Recently, conservative sentiments and factions on campus have experienced a huge resurgence, likely due both to backlash after the TCNJ Committee on Unity sit-in two years ago and also due to the rise of Trump and his administration. This resurgence is epitomized in the opinion piece published in the October 31st edition of The Signal, “Liberal campuses stifle open discourse.” Her definition of “liberal” opinions and behavior as “aggressive, hostile and dangerous” as well as her use of “both sides” rhetoric makes it very clear as to where the author stands in terms of the current political climate and exactly what she feels stifled by. Unfortunately, she is not quite as moderate as she believes herself to be — if she even truly identifies with the term.
Let’s discuss what the author leaves out, shall we? Not 500 feet away from the destruction of the Students for Life display (which was a graveyard for aborted babies that hurt many students who have had to have abortions) were representatives from the Key of David Christian Center, whose leader, Aden Rusfeldt, was stomping on gay pride flags, throwing diapers at students, calling young women “sluts” and “whores” and generally preaching hatred. If liberal campuses truly stifle open discourse, why did TCNJ allow this event? It should also be noted that SFL has a pro-life speaker coming to campus and has had many events and displays after the destruction of the flag display, which is interesting considering the way that they published the incident in national conservative media, hurt people as a result, and suffered no visible consequences.

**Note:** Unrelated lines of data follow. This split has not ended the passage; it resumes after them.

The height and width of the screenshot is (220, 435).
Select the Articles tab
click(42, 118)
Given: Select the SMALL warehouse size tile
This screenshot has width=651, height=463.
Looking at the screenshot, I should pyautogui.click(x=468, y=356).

What the author fails to understand is that while she and her friends must sometimes sit with discomfort and think for one moment about how her statement might sound to others, many of the “liberals” she disagrees with literally have our lives on the line. The only punishment she might receive for sharing an “incorrect” opinion is shame, guilt or anger, whereas we are currently having our rights stripped away by the U. S. government. These are not equal consequences, and it is either naive or foolish to believe that they merit the same consideration. I’m very sorry that the author is upset because her opinion isn’t being given “fair consideration” in the classroom, but perhaps she needs to consider how she might feel if she gave a wrong answer in mathematics, for example. Should one’s opinion, even if incorrect, be given “fair consideration” in that class as well?
The author’s use of the many alt-right and conservative buzzwords in her article (“breeding grounds for far left thinking,” both sides rhetoric, “intolerance” related to Trump, etc.) makes me think that the opinions she is being rebuked for may stem from a disregard or disrespect towards people unlike herself. Whether this is true or not, let me make one thing clear: basic respect for other human beings is not an opinion or a political stance. It is a mandatory gesture of basic human decency. If you cannot understand that, then perhaps it’s best to take a moment to listen to others and take in experiences rather than whining about the brief discomfort you feel not discussing your own.